### WHAT YOU HAVE TO DO
Quote the rows below word for word, starting with the line that contains "Where should I" and running through the line that contains "tap(990, 318)". Leave out the pictures.

### THE DATA
— BEGIN —
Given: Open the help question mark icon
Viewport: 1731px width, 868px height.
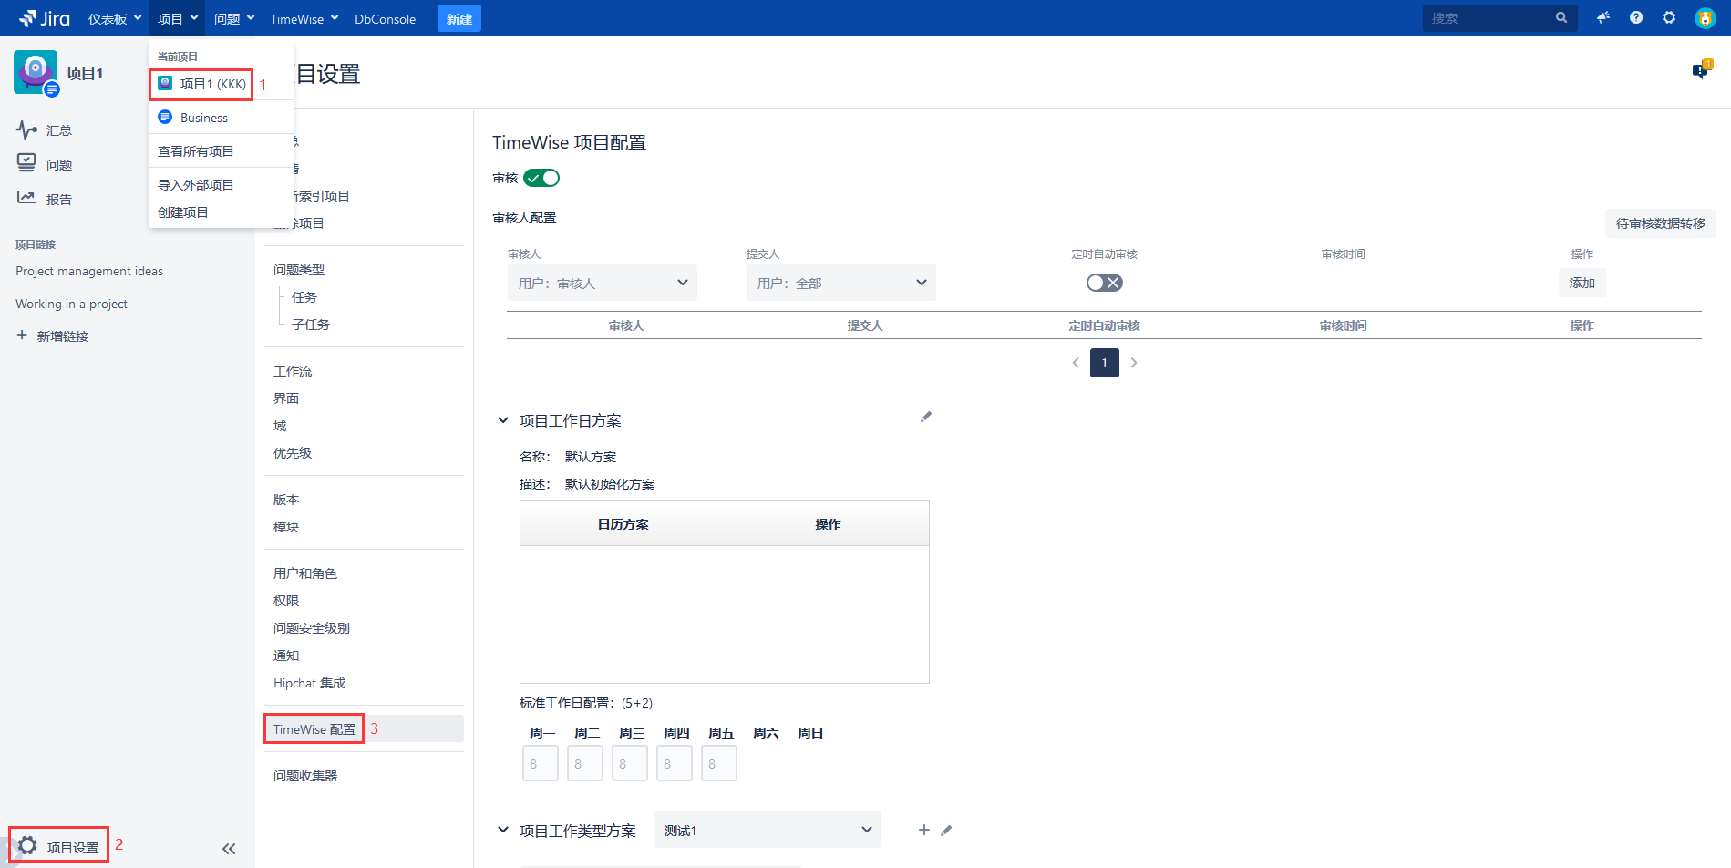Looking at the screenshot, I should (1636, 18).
— END —
— BEGIN —
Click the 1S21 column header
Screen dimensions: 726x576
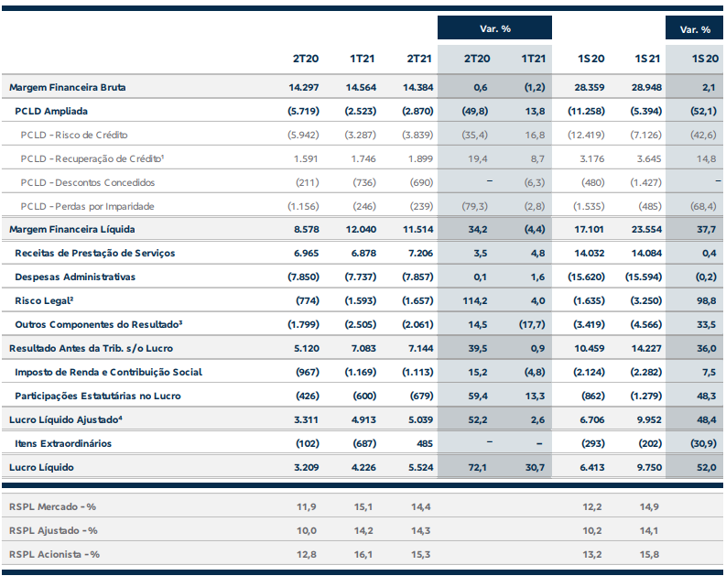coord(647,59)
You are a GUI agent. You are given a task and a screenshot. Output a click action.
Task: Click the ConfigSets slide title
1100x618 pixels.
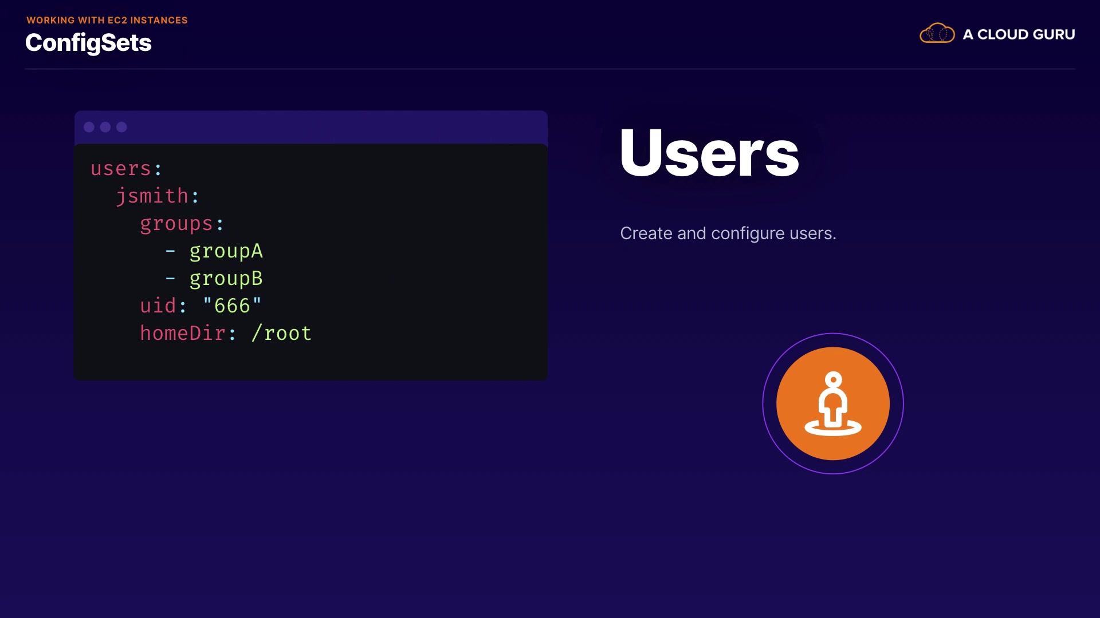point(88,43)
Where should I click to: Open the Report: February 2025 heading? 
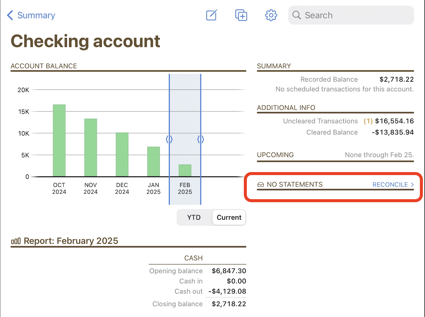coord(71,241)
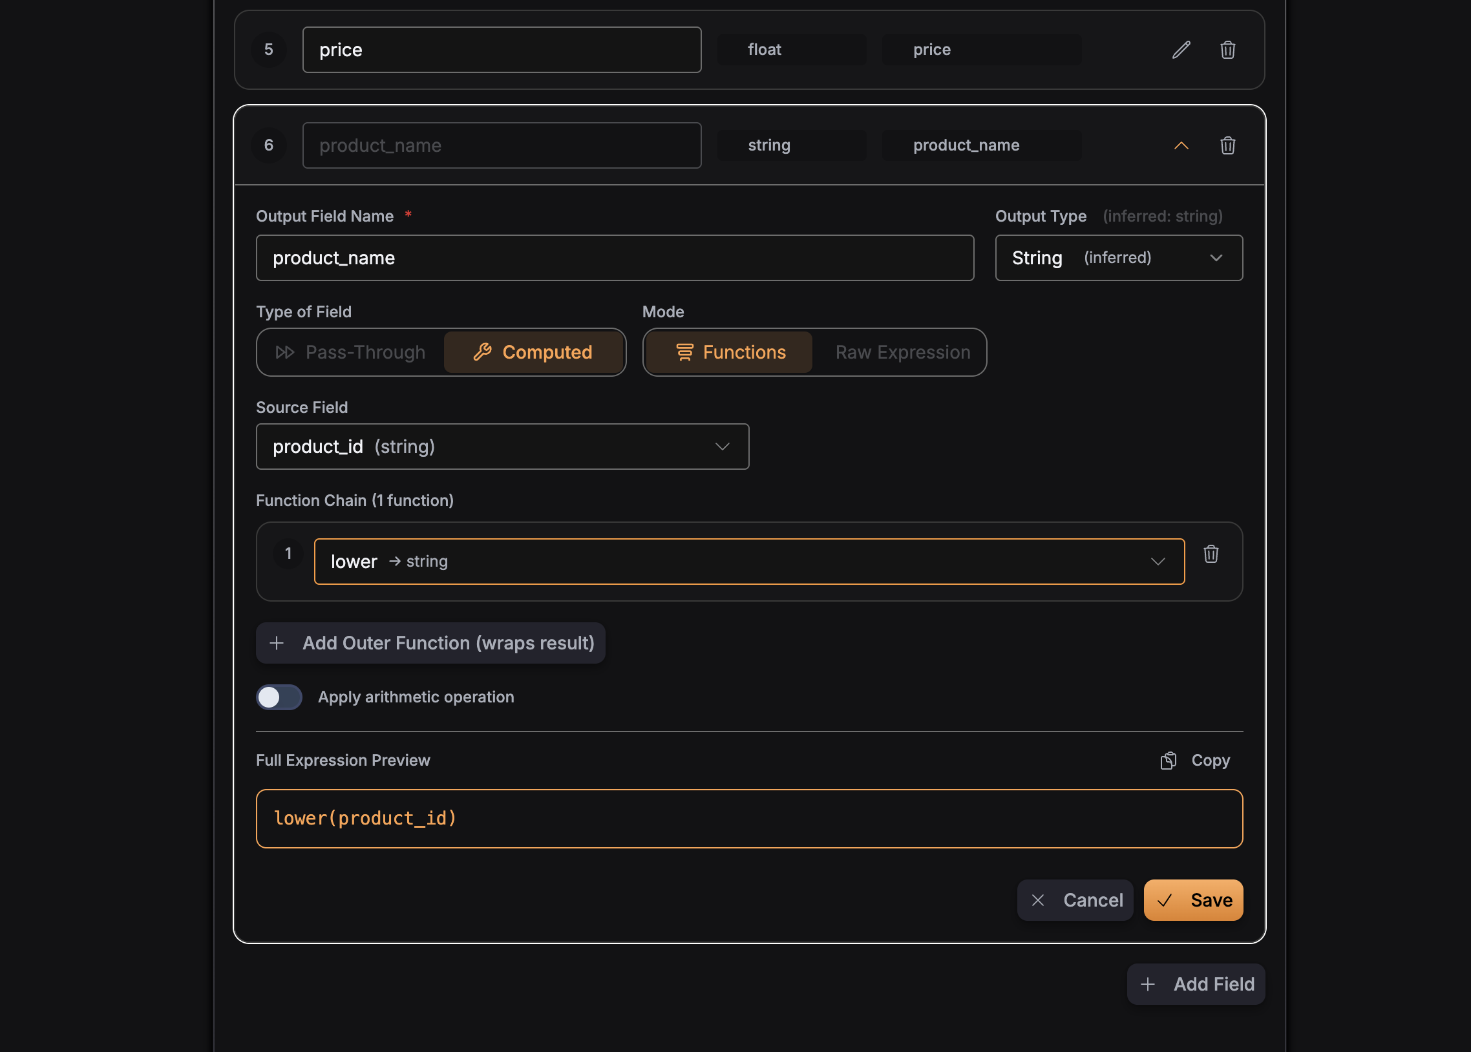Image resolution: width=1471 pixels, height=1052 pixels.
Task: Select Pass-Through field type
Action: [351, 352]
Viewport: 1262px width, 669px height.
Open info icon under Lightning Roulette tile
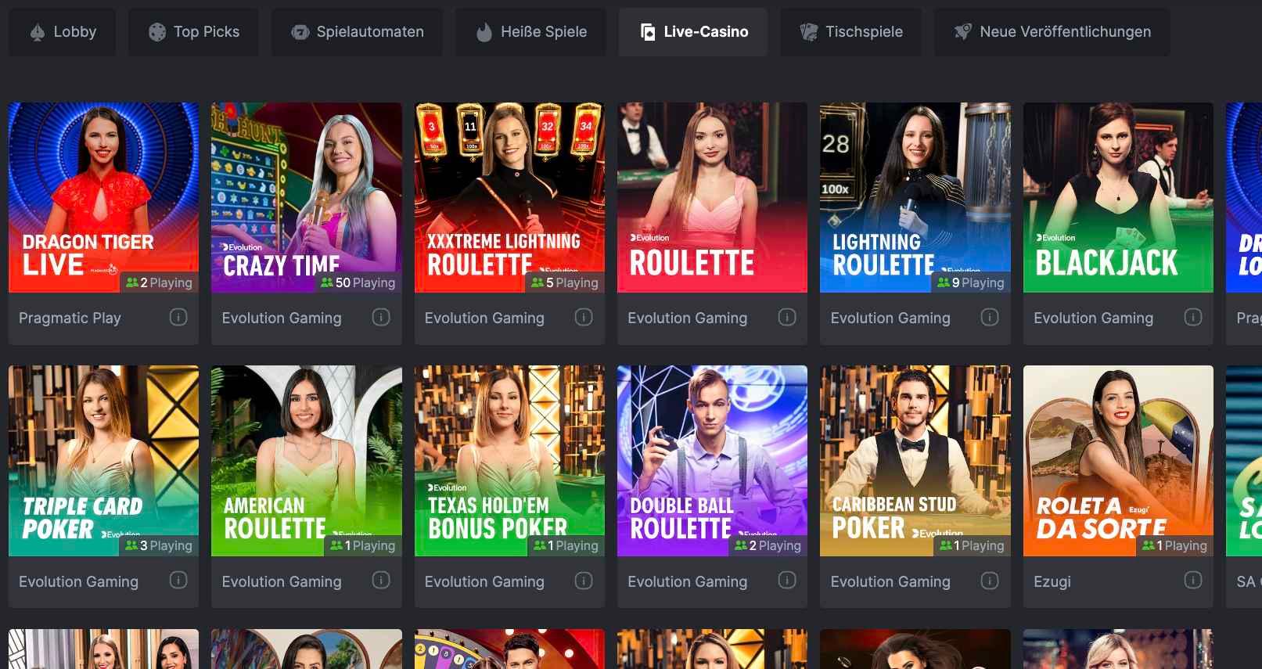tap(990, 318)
— END —
### EXERCISE ANSWER
Where should I click to: Open the Report: February 2025 heading? 
coord(71,241)
Image resolution: width=1471 pixels, height=1052 pixels.
Task: Select Pass-Through field type
Action: [351, 352]
Viewport: 1262px width, 669px height.
Open info icon under Lightning Roulette tile
tap(990, 318)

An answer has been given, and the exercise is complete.